Si une chose me contrarie en ce moment où je ne suis pas sur Paris, c’est le fait de manquer des rendez-vous comme le Salon du Livre et la rencontre avec Didier Decoin autour d’un petit-déjeuner aux Deux Magots. Outre le cadre symbolique et l’aspect gustatif très alléchant de l’affaire, je regrette d’avoir eu à décliner une invitation à échanger avec l’auteur d’un livre que je qualifierai d’entrée de jeu excellent (allons-y franchement !).
Didier Decoin revient sur le meurtre de Catherine « Kitty » Genovese, jeune new-yorkaise d’origine italienne habitant le quartier de Queens. Gérante d’une boîte de nuit, elle se fait agresser lorsqu’elle rentre chez elle une nuit de mars 1964. Kitty est poignardée à de nombreuses reprises, puis le tueur abuse d’elle alors qu’elle est mourante. Déjà atroce en soi, le fait divers ne s’arrête pas là : 38 personnes assistent au calvaire de Kitty Genovese et, malgré les cris et les râles qui se poursuivent pendant une demi-heure, une seule personne se décide à prévenir la police et les secours, lorsqu’il est déjà trop tard. Plus surprenant encore, ceux qui n’ont pas agi sortent de leur tanière dès l’arrivée des autorités, pressés d’agir en citoyens responsables en aidant la police par leur témoignage. Certains ont vu l’agresseur et son couteau, d’autres ont assisté au début de l’agression, presque tous ont entendu Kitty Genovese appeler à l’aide en hurlant qu’on l’assassine. Alors que le tueur achève Kitty dans l’entrée de son immeuble, un voisin entrouvre sa porte et vient sur le palier à plusieurs reprises sans pour autant agir.

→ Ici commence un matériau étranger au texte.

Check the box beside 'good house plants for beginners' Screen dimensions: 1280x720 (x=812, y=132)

Ecrit pour la collection « Ceci n’est pas un fait divers » (Grasset), ce texte revient sur le parcours du meurtrier et sur le procès en posant un regard critique sur ces témoins passifs responsables eux aussi de la mort de Kitty Genovese. Pour ce faire, il invente un narrateur idéal : voisin absent lors du drame, il découvre à son retour la lâcheté de ses voisins lors de l’enquête du journaliste qui couvre l’affaire pour le New York Times. Très humain, bouleversé par le sort de sa petite voisine, le narrateur a toute notre sympathie, même si une question reste en suspens : si gentil soit-il, qu’aurait-il fait s’il avait été présent ?

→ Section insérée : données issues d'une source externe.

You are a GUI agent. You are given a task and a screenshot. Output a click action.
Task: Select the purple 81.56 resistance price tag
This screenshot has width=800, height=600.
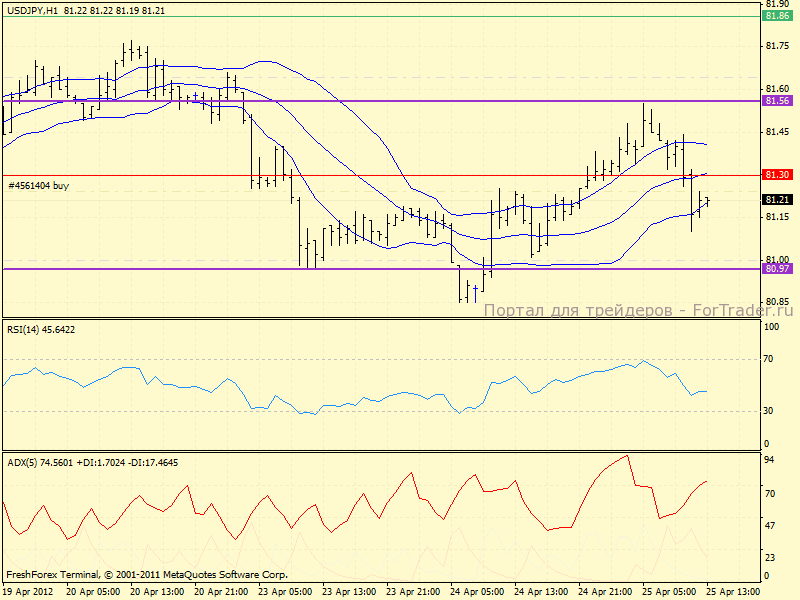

Ce cas illustre ce qui est depuis devenu le syndrome Kitty Genovese ou bystander effect, vérifié lors d’expériences à l’Université de New York. Plus il y a de témoins d’un appel au secours, moins les chances d’intervention sont nombreuses, chacun espérant que l’autre prendra les devants. Cet aspect m’a particulièrement remuée au regard de mauvais souvenirs. Et ce pathétique voisin qui conclut à une querelle d’amoureux après avoir constaté la violence des coups portés à sa voisine m’a ramenée quelques années en arrière : agressée dans le métro devant un étudiant avec qui je parlais l’instant d’avant, dans une rame bien remplie, j’ai réussi à ne pas me laisser entraîner sur le quai où on essayait de me tirer. Tranquille une fois les portes fermées, j’ai vu tous les occupants du métro me regarder placidement. Avant que mon camarade ne dise en guise d’excuse « je pensais que c’était ton copain ». Ce n’est pas mon seul souvenir en matière de bystander effect, et si je sais maintenant que cela porte un nom, cela ne me laisse pas moins amère. En lisant ce récit, j’avais parfois à l’esprit les regards bovins surpris dans ce genre de situation ; c’est sans doute en partie pour cela que l’histoire de Kitty Genovese m’a révoltée.
Très proche des faits, très documenté, ce roman est construit avec habileté grâce à ce narrateur aux premières loges qui émaille son récit de réflexions et de souvenirs personnels. Un autre narrateur met en scène l’assassin, se glisse dans sa peau, cherche à lui faire prendre corps, quitte à le rendre parfois un peu banal. Il évite ainsi le manichéisme, rendant le personnage plus crédible. L’écriture est factuelle, claire, très visuelle, le style extrêmement agréable. Certaines scènes n’épargnent pas le lecteur, et tant mieux. On perçoit très bien l’injustice de ces morts violentes, la cruauté de leur déroulement, la panique des victimes, on devine malgré tout leur courage, leur volonté de vivre, l’impossibilité dans laquelle elles se trouvent d’abandonner. Le récit se lit d’une traite ; les faits macabres éveillent une curiosité sans doute morbide et, plus encore, on se questionne au sujet de ces témoins inertes.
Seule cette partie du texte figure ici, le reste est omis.